------ GIVEN RECORDS

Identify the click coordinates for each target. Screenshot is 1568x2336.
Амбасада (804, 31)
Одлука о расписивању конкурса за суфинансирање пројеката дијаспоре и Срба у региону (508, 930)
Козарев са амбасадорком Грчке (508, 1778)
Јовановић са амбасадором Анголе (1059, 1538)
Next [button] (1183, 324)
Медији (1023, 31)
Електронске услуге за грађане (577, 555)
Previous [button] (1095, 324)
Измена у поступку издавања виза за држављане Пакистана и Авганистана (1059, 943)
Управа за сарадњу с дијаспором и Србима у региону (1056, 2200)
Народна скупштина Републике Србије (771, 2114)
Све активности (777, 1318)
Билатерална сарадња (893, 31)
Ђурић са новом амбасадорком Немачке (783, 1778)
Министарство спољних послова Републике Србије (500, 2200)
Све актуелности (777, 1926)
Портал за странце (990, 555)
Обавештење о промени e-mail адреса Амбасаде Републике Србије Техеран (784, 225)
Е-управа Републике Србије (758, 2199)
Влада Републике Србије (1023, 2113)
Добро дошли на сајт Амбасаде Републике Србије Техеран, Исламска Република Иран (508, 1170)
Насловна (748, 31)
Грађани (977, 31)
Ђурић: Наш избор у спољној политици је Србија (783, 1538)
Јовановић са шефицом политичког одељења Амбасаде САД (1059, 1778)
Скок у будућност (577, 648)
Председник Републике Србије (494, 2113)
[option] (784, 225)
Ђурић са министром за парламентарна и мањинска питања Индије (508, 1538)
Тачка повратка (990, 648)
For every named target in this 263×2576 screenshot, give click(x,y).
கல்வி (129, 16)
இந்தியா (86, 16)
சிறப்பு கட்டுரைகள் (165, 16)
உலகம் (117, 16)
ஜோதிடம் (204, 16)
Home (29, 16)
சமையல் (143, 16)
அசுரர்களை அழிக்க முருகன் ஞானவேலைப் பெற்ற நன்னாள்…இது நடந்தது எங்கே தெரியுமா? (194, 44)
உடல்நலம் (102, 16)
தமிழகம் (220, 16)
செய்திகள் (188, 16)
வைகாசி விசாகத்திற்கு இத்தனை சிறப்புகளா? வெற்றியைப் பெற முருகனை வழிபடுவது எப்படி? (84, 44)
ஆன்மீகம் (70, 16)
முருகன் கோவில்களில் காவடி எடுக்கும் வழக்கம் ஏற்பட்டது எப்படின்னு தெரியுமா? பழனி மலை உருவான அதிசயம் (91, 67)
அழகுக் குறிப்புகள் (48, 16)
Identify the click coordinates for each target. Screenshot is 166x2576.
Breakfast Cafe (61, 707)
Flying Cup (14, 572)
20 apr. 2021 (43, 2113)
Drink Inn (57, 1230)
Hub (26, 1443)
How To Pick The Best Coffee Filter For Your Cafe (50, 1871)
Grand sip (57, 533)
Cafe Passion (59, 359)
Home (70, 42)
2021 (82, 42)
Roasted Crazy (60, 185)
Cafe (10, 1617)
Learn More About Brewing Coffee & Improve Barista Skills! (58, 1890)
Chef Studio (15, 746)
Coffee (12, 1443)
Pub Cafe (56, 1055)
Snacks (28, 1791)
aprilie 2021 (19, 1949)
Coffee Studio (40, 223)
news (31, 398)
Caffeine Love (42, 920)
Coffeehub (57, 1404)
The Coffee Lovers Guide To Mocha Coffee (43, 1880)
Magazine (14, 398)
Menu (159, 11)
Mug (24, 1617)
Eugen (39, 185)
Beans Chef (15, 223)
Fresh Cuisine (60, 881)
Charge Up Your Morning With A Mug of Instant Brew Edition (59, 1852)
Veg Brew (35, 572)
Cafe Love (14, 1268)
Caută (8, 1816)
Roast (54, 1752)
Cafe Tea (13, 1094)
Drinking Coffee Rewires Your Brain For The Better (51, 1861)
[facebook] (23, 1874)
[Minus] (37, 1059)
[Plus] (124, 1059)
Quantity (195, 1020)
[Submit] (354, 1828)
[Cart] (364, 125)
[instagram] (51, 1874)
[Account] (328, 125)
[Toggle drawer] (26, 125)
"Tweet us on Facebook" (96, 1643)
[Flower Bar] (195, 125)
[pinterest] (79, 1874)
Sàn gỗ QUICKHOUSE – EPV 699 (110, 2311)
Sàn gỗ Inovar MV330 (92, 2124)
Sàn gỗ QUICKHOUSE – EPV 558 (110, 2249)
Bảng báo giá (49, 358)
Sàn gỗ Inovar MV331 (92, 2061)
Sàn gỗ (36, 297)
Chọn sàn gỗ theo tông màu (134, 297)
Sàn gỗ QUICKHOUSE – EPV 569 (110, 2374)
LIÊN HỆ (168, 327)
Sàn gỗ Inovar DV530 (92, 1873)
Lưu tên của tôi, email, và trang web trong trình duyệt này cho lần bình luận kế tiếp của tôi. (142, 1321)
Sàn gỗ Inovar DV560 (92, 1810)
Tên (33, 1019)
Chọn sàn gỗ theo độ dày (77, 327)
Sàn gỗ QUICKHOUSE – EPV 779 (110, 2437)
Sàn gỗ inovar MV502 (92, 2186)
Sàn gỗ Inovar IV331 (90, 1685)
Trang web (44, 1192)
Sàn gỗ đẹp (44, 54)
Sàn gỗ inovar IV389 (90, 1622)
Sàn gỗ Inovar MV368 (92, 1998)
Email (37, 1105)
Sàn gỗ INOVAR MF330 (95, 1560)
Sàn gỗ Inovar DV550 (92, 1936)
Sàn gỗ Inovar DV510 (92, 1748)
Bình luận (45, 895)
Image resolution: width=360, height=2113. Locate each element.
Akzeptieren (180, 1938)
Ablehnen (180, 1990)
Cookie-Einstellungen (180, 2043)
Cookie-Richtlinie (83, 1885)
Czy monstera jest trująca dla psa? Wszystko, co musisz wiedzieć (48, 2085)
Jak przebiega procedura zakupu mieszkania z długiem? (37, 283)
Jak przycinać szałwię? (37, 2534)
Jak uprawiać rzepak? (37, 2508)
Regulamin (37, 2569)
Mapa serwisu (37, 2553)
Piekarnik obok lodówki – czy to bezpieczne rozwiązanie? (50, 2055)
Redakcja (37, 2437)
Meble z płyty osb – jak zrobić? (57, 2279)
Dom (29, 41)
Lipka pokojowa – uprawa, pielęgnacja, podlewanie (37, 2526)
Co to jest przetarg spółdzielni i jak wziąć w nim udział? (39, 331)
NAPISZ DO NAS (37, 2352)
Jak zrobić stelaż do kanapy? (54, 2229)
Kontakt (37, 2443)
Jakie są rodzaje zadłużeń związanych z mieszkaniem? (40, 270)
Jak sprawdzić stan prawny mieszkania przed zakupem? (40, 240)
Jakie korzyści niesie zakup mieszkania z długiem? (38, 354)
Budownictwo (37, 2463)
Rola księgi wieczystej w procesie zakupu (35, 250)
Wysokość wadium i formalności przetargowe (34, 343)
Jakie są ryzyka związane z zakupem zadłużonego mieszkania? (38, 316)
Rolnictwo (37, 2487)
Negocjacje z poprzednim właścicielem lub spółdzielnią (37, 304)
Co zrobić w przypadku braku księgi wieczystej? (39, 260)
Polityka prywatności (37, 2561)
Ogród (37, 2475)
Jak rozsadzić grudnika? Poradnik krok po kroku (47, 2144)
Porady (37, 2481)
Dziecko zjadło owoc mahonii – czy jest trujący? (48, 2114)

------------

## WORK TO COMPLETE
Copy each line of the listing that carries the string "mieszkania".

## WORKED SOLUTION
Jak przebiega procedura zakupu mieszkania z długiem? (37, 283)
Jak sprawdzić stan prawny mieszkania przed zakupem? (40, 240)
Jakie korzyści niesie zakup mieszkania z długiem? (38, 354)
Jakie są ryzyka związane z zakupem zadłużonego mieszkania? (38, 316)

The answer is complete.